If you`re an African first, go back to Africa. If you`re an African first, go back to Africa.


UNIDENTIFIED MALE: Black lives don`t matter to other inner city blacks.



HAYES: And there`s this video taken outside what appears to be the same event.


UNIDENTIFIED MALE: Sig heil. Go to Auschwitz. Go to (EXPLETIVE DELETED) Auschwitz.


HAYES: Go to Auschwitz. Go back to f`ing Auschwitz. And it`s all just the evidence that Trump events are often dangerous places to be at the center or merely someone the campaign doesn`t like.

Just wearing a hijab and a t-shirt reading literally Salaam, I come in peace, can get you harassed and kicked out as we saw at a rally in South Carolina back in January, as can just being part of a group of black students, like the ones who were ejected from another rally in Georgia late last month, who never protested.

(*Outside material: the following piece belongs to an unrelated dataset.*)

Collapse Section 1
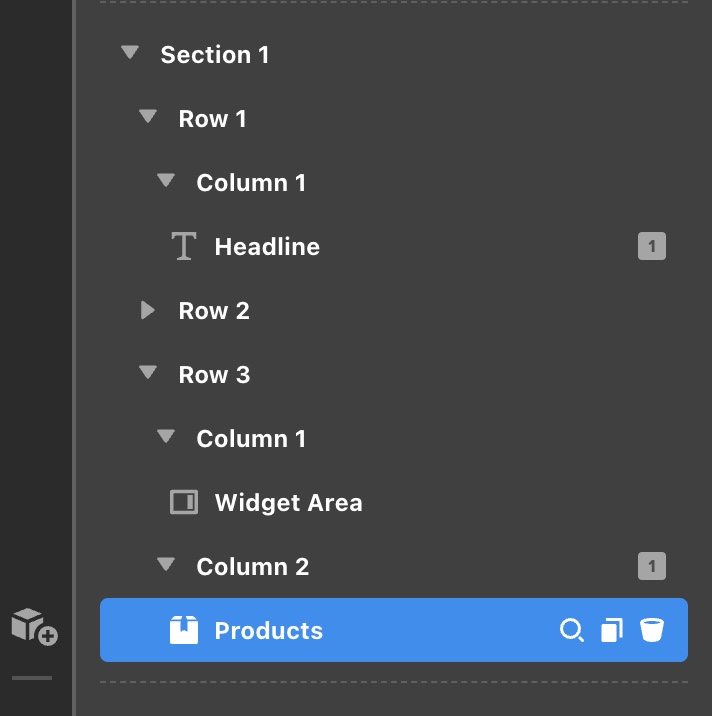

At a Trump event last night here in Florida in Boca Raton, a Sun Sentinel columnist wearing his work ID badge, but attending as a private citizen was kicked out he says simply for recording video on his phone.

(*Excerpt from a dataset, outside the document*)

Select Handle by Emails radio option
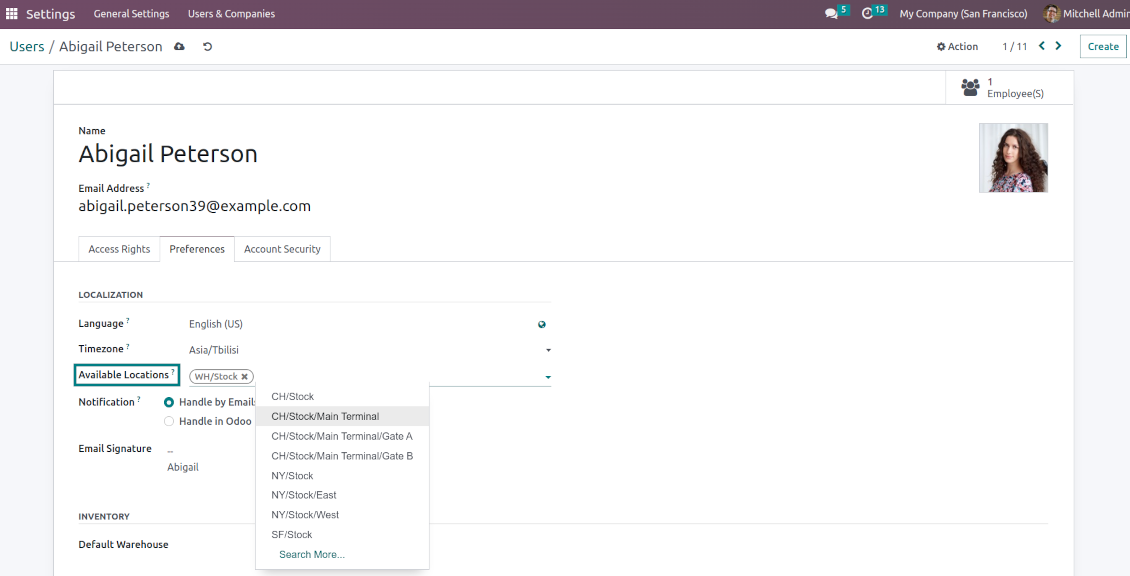1130x576 pixels. click(x=169, y=402)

UNIDENTIFIED MALE: It is a public park.

UNIDENITIFIED MALE: It is not a public park.


UNIDENTIFIED MALE: Tonight it is rented by the Donald Trump campaign and they are the ones who say can come and go. Okay? So...

UNIDENTIFIED MALE: So my options are either going now or what?

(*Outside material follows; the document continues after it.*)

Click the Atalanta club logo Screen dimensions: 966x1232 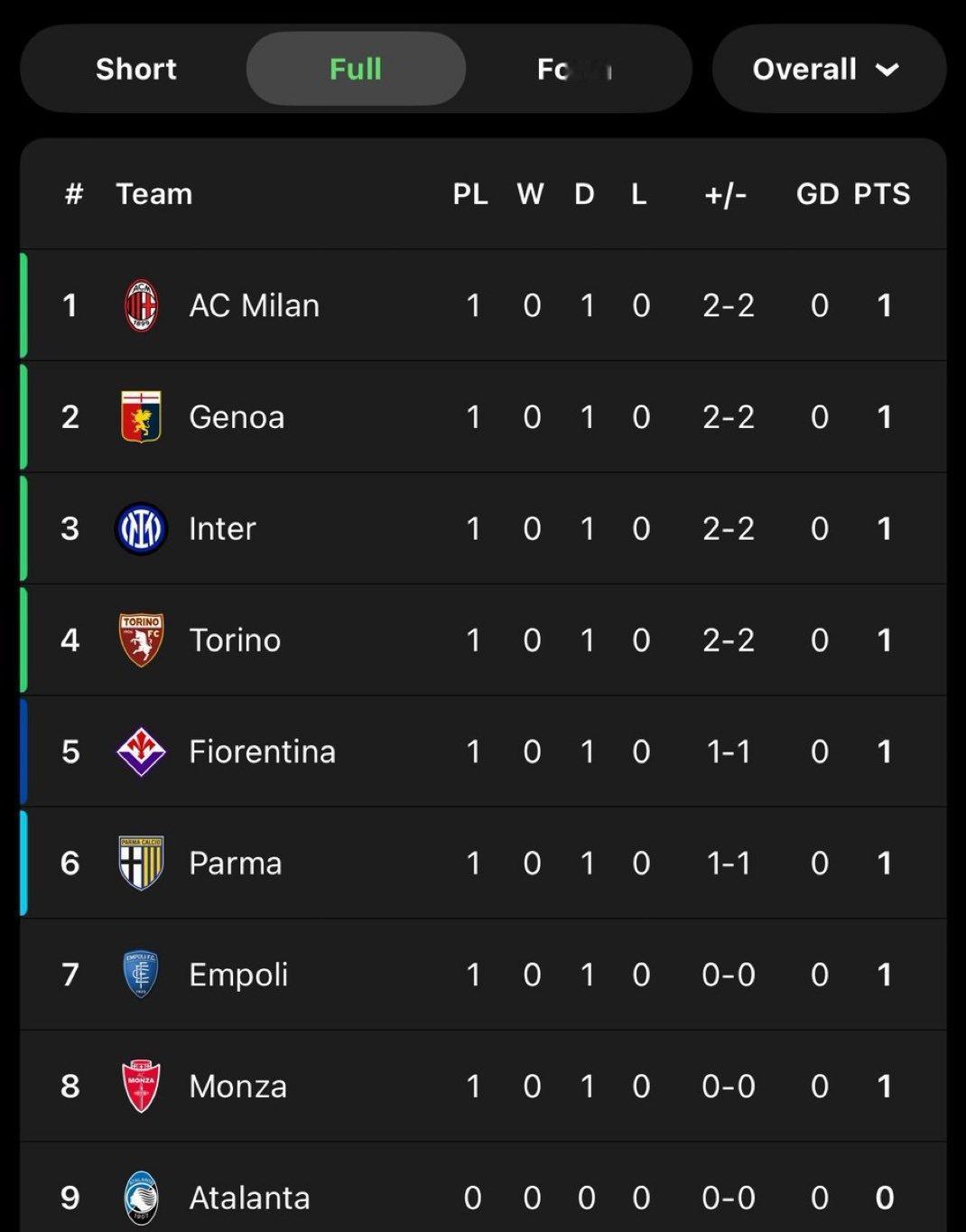click(142, 1198)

UNIDENITIFIED MALE: At this point, going out or going to jail.


HAYES: The man was kicked out of that Trump rally last night joins me now, Michael Mayo, columnist for the South Florida Sun Sentinel.

So, take me through this. You went to the event -- general attendee.

MICHAEL MAYO, SUN SENTINEL: Yeah, what happens when we got notified that there was going to be this event, there was a website link, it`s called, where you register to attend as a general person, general public. I provided all my information accurately. I got this ticket on my phone. And then I showed up at the event. And there was no rules or attachment -- any guidelines attached to that ticket saying you can`t do this, or they didn`t ask me about -- if I was a newspaper person.

I just showed up, went through the metal detectors like everybody else and was roaming around the crowd. And actually, the crowd -- everybody in the general admission crowd was using their phones to take photos and videos and was encouraged to post to social media by the campaign people. In the warmup rallies, they even gave a special hashtag for the event.

So they`re encouraging everyone to use their phones, to social media tweet, Facebook and I did the same.

HAYES: Right. But at these events, they have a rule that press can`t circulate and talk to supporters. They keep them in what`s called a press pen where they bound in. We saw one guy get clocked by secret service when he tried to leave it, right?

MAYO: Right.

HAYES: So they come up to you, they see your press badge and what do they say?

MAYO: Well, yeah, that`s the thing. I wasn`t in the pen, I didn`t ask for a media credential. In my mind, I didn`t need it, because I wasn`t there working on deadline, I didn`t have a computer. And when the -- a Trump campaign operative, who wouldn`t fully identify himself, just called himself "Justin," wouldn`t give me his title. I gave him my card. I told him who I was. And basically said I that couldn`t do what I was doing and that I would have to leave.

And, you know, I`ve been a journalist 30 years, sports writer a long time, news side for the last 14 years and I have never encountered a situation like that where basically just for the act of being and doing what everybody else was doing in the general crowd, I was basically given an ultimatum of leaving or getting arrested.

HAYES: Or being arrested. I mean, that`s the other part of this. And I`ve seen this now at several events. They essentially instruct the law enforcement that this is now private property and a private event in which they say who can come and go. It`s not a private event. It`s a private event, and that`s the word law enforcement will use to people, whether it`s just a group of black people who happen to be there, that are then told this is a private event and you can`t come here and law enforcement is going to take you out or it`s someone with a press badge.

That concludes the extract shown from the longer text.